ここ数年は建設資材の価格高騰が問題となっています。
建物の建築に欠かせないコンクリートも価格上昇が続いていますね。
この価格上昇は未だに天井が見えません。
この記事では、コンクリートの価格上昇について、解説していきます。
1.コンクリートの価格
①コンクリートの価格推移
ここ数年は世界的に建設資材の値上げが続いています。
特に、2020年から2022年にかけての木材や鋼材の価格高騰は深刻でしたが、2022年後半になり、木材は下落し鋼材は高止まりし、価格は落ち着きました。
一方で生コンクリートの値上げは留まるとこを知りません。
一般財団法人・経営調査会が好評している建設資材価格指数によると、2015年から現在まで生コンクリートの価格は20~200%程度まで上がっております。

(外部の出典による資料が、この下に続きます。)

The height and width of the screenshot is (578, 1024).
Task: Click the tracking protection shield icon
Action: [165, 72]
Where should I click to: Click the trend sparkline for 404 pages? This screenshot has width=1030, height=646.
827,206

状況が変わり下落に転じる気配は今のところは感じません。
参考:一般財団法人・経済調査会(https://www.zai-keicho.or.jp/)
②コンクリート原材料の価格推移
コンクリートの原材料は骨材(砂利・砂)とセメントです。
これらコンクリート原材料の価格推移も、建設資材価格指数で把握が出来ます。
それによると、2015年から現在までセメントは117~168%、骨材は100~148%上昇と、セメントの上昇率が著しいと分かります。
2.原因
①砂不足
世界中の多くの地域で砂不足が叫ばれています。
実は砂が天然資源の一つですが、世界中で使用され続けているので、慢性的な不足を生んでいます。
需要に供給が追い付かず、砂自体の価格も高騰している事が、生コンクリートの価格高騰に繋がっています。
①ロシアのウクライナ侵攻の影響
・石炭の高騰
セメントの生成には高温焼成の工程があります。
この高温焼成の工程には、大量の燃料が必要となりますが、日本産のセメントには燃料として、ロシア産の石炭が使用されています。

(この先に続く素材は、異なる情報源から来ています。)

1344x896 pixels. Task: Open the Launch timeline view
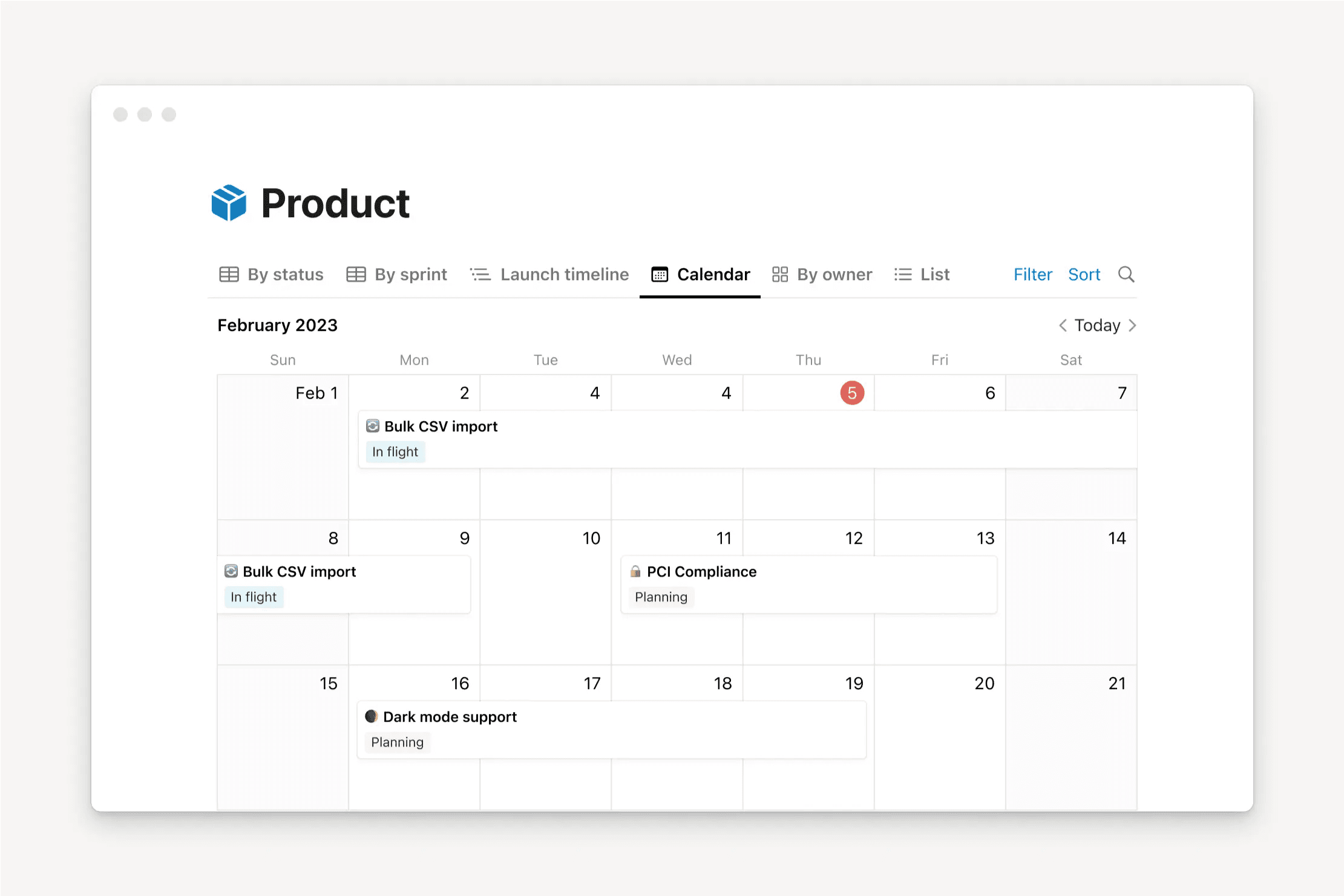point(564,274)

ロシアがウクライナに侵攻した事で、石炭の価格が急上昇したことが直結。
石炭の価格高騰はセメントの価格高騰へ繋がり、セメントの価格高騰が生コンクリートへも影響しています。
・原油の高騰
輸送コストは原油価格に大きな影響を受けます。
ロシアからの原油供給量が減少した事で、原油価格はここ数年で大幅に高騰しており、それが生コンクリートの価格にも反映されていると考えられます。
3.今後の見通しは?
ロシアとウクライナの情勢が落ち着き、ロシアとの関係が改善されれば、価格高騰も止まるでしょう。
しかし、国際的な大きな問題という事もあり、早期解決は難しいかと思われます。
また、生コンクリート協同組合による、絶対的販売体制下では価格競争は起こりにくく、他の資材の様に短期間で価格が変動する事は殆どありません。
上記2点から、今後も価格は下がりにくい、と予想されます。
4.では打開策は?
社会全体が脱炭素に向けた取り組みを意識し始めています。
国内のセメントメーカ―の中には、二酸化炭素排出の減少を目的に、石炭の使用量減少を探っているメーカーもあります。
製造に必要な燃料(石炭)が減れば、価格も抑えられるかもしれません。
また、脱炭素に向けた取り組みは、輸送コストの削減にもなります。
脱炭素が今後の大きなカギを握りそうですね。